▶ [STORED DATA]:
+++++

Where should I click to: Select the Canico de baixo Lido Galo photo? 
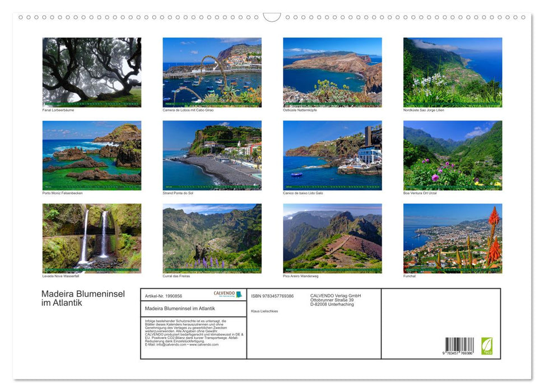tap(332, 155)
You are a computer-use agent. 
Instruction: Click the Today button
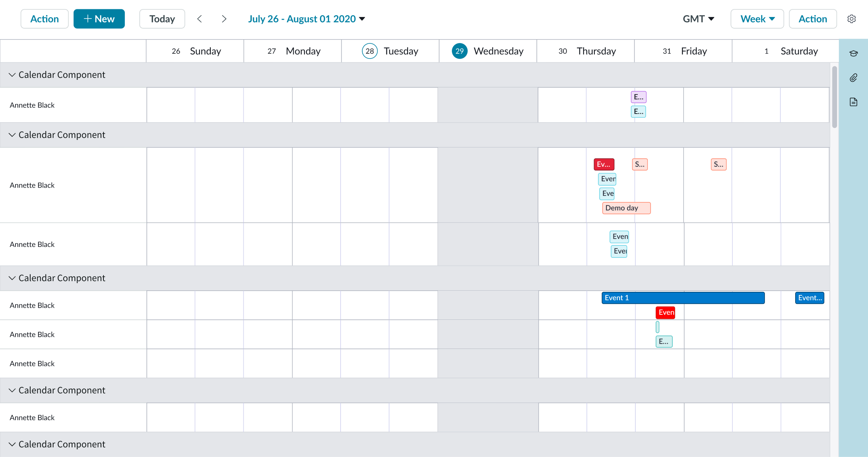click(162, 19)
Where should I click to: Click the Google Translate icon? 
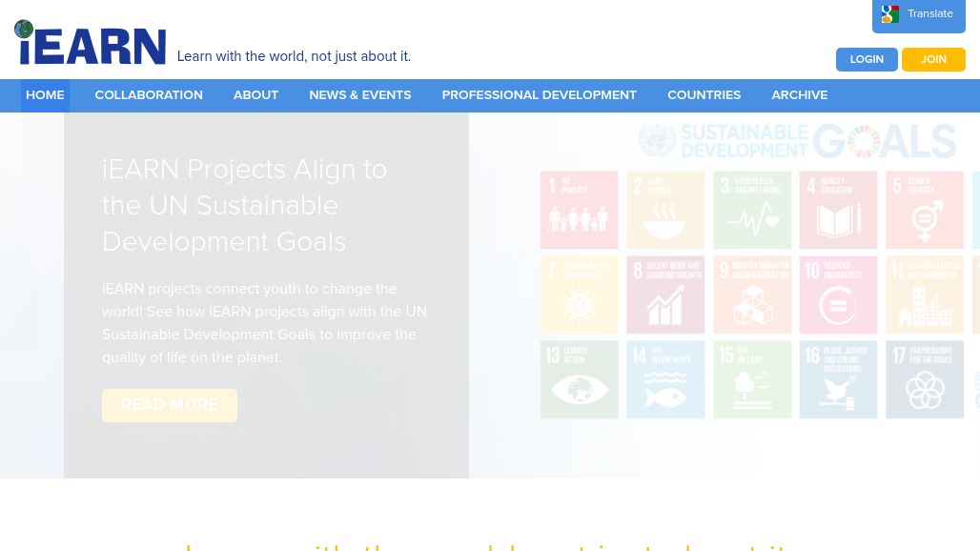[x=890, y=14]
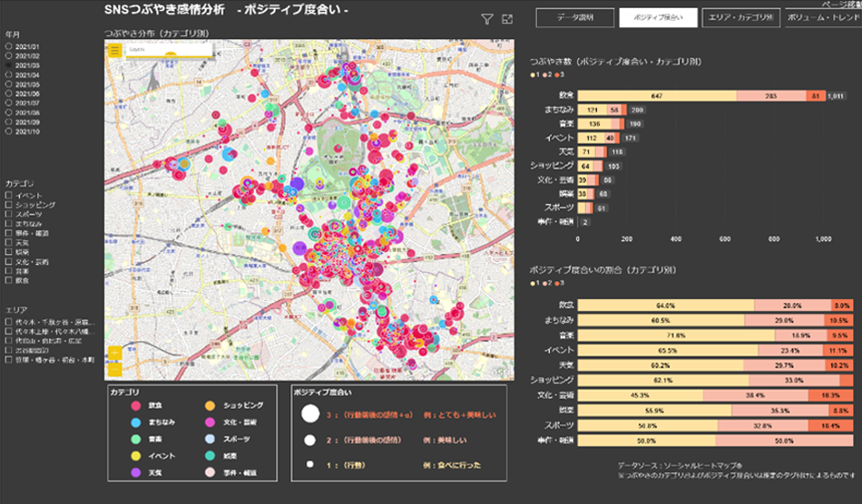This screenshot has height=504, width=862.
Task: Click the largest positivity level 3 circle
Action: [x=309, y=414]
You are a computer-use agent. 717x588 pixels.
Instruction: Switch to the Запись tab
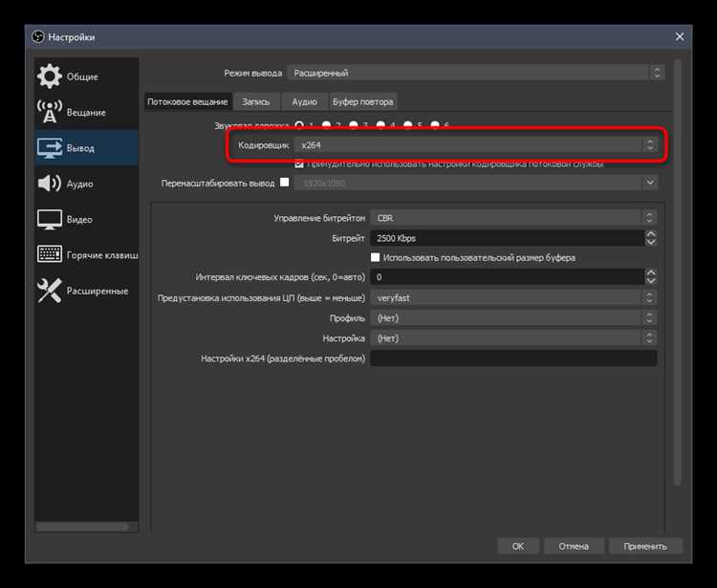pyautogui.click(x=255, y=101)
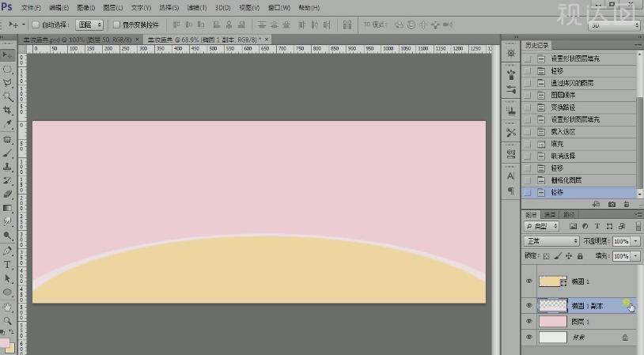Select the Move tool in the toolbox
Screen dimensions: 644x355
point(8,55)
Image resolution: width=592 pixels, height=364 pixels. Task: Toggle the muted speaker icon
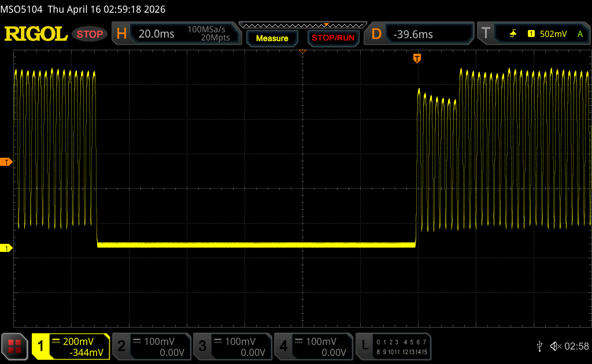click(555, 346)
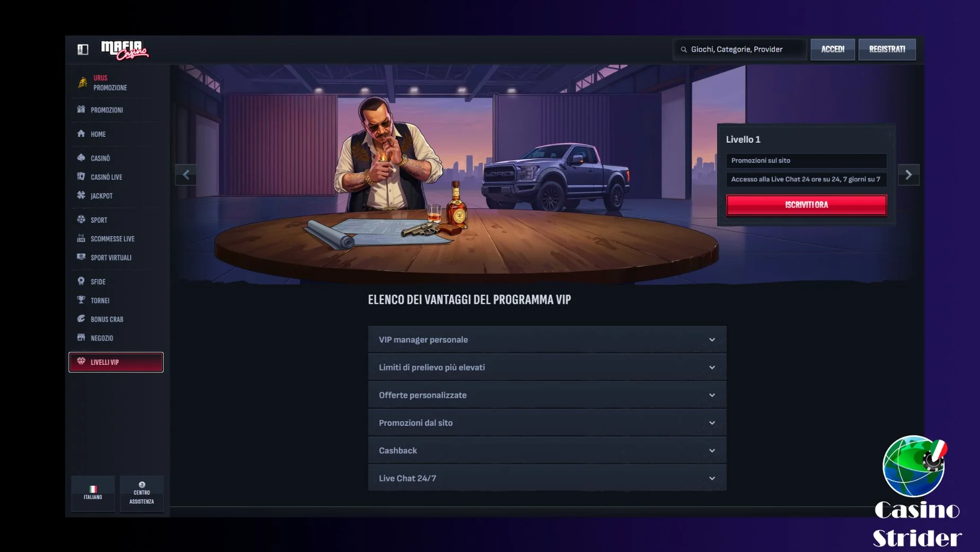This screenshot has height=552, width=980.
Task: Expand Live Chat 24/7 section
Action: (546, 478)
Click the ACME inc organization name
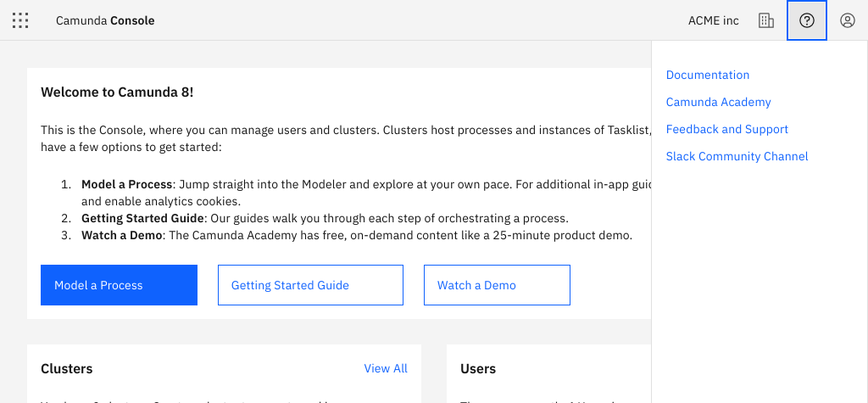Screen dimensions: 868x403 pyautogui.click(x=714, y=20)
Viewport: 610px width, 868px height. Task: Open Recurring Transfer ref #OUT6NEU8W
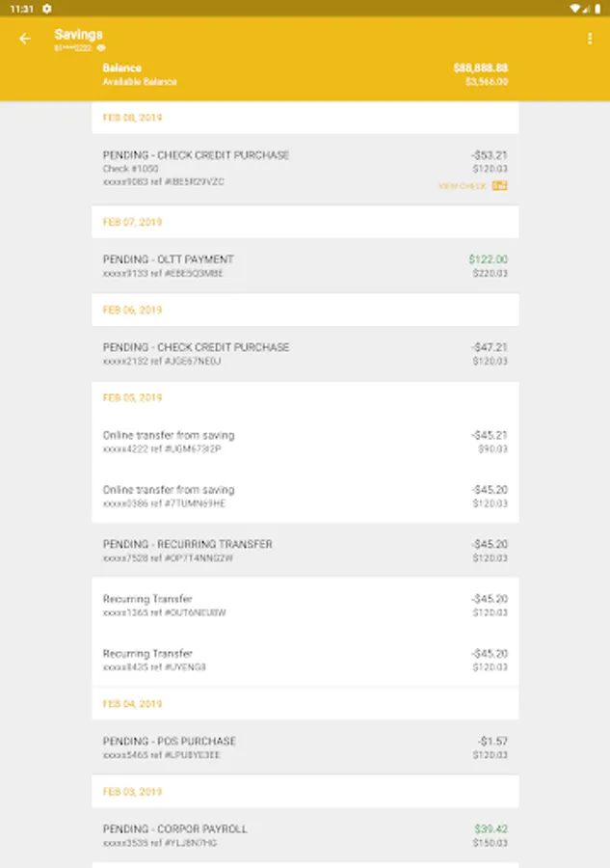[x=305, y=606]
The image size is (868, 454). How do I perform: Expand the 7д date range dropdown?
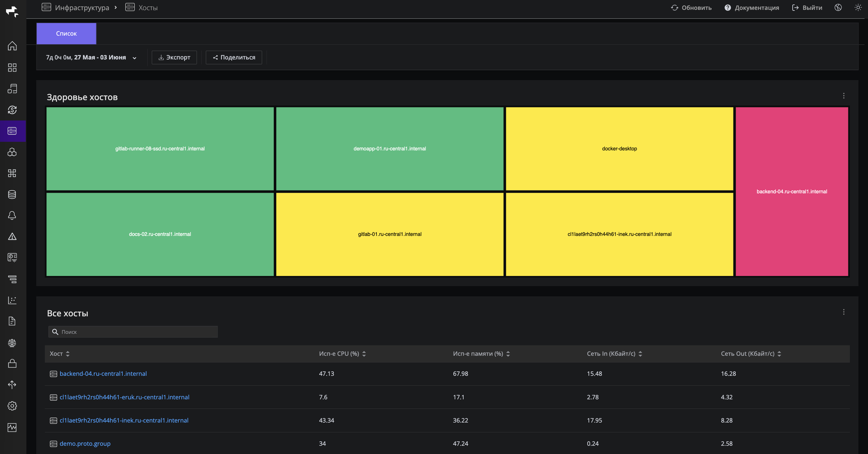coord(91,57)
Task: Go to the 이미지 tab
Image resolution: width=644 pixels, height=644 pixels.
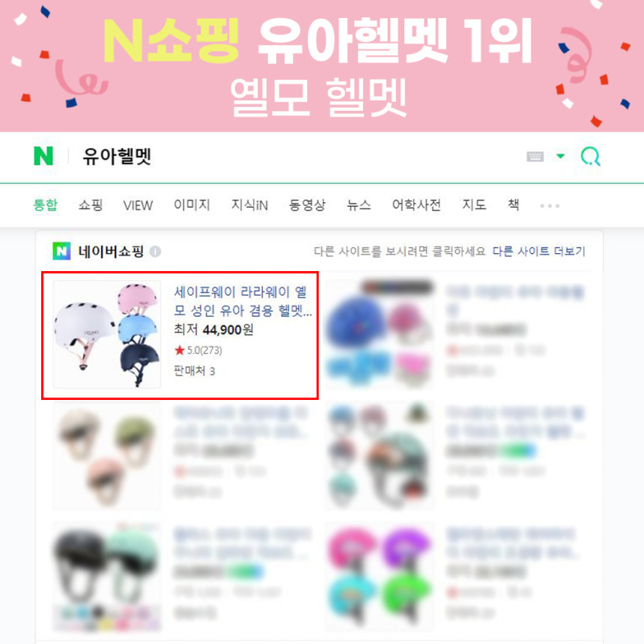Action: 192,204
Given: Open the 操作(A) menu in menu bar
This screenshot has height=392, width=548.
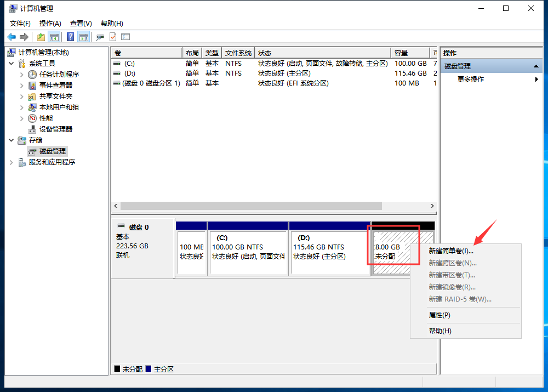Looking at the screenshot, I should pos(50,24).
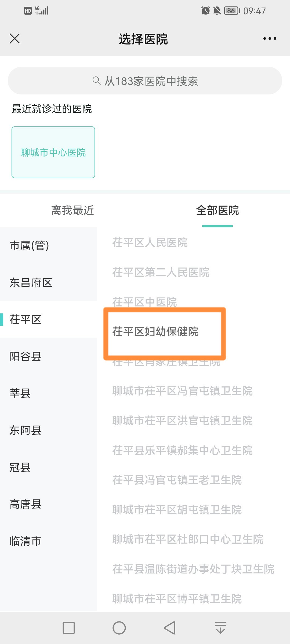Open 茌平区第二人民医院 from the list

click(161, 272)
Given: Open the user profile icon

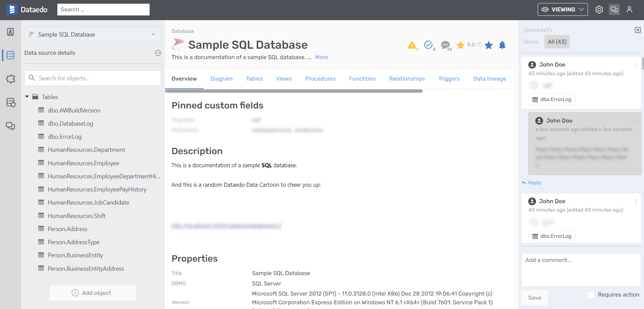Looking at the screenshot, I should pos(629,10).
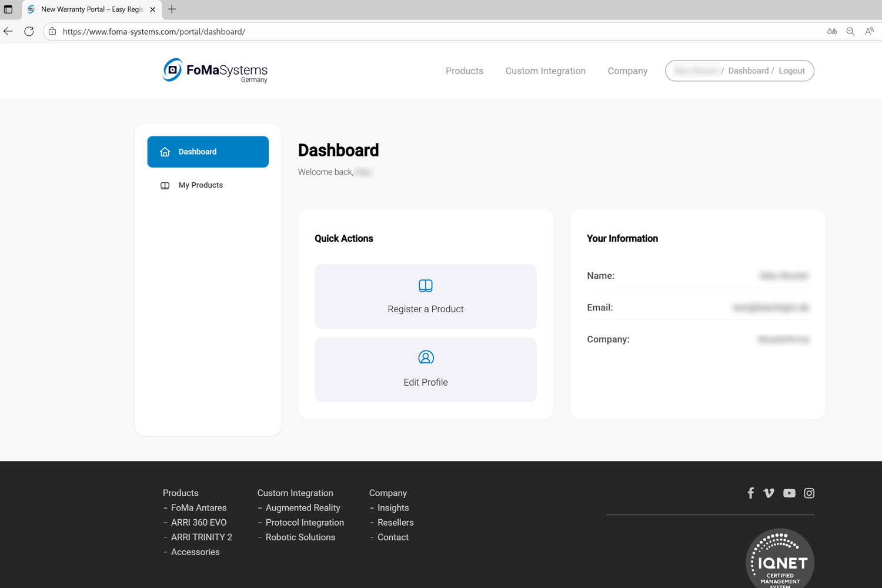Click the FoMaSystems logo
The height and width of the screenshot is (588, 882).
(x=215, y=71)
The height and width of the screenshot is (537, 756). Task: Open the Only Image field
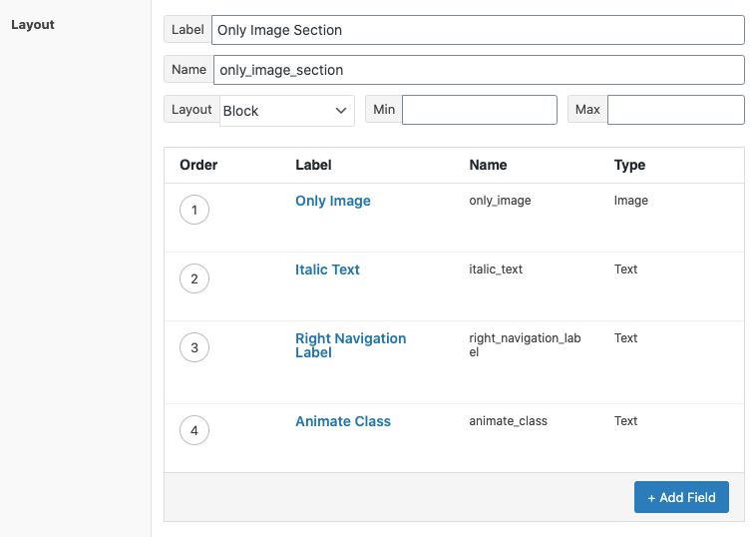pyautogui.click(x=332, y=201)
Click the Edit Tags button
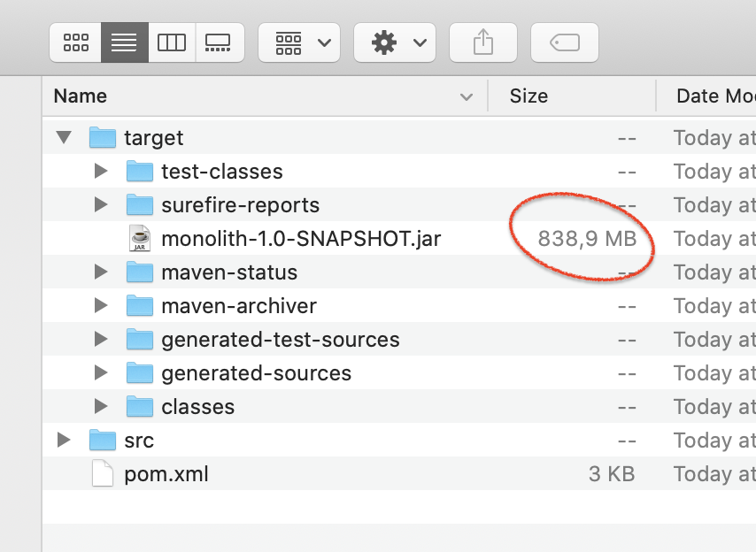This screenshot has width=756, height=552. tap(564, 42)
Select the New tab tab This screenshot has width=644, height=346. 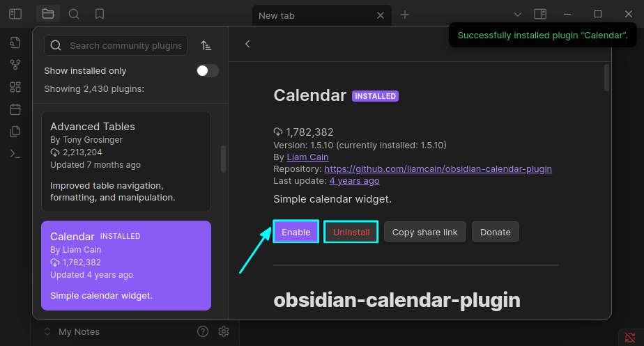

+++++

▶ [EXERCISE INSTRUCTIONS]:
Skip the pictures. Return exactly the lines from the one containing "The height and width of the screenshot is (537, 756)." through the end of the data above, both included, and nothing besides.

▶ [WRITTEN RESPONSE]:
The height and width of the screenshot is (537, 756). Task: Open the Only Image field
pyautogui.click(x=332, y=201)
Click the Edit Tags button
This screenshot has width=756, height=552. tap(564, 42)
Select the New tab tab This screenshot has width=644, height=346. 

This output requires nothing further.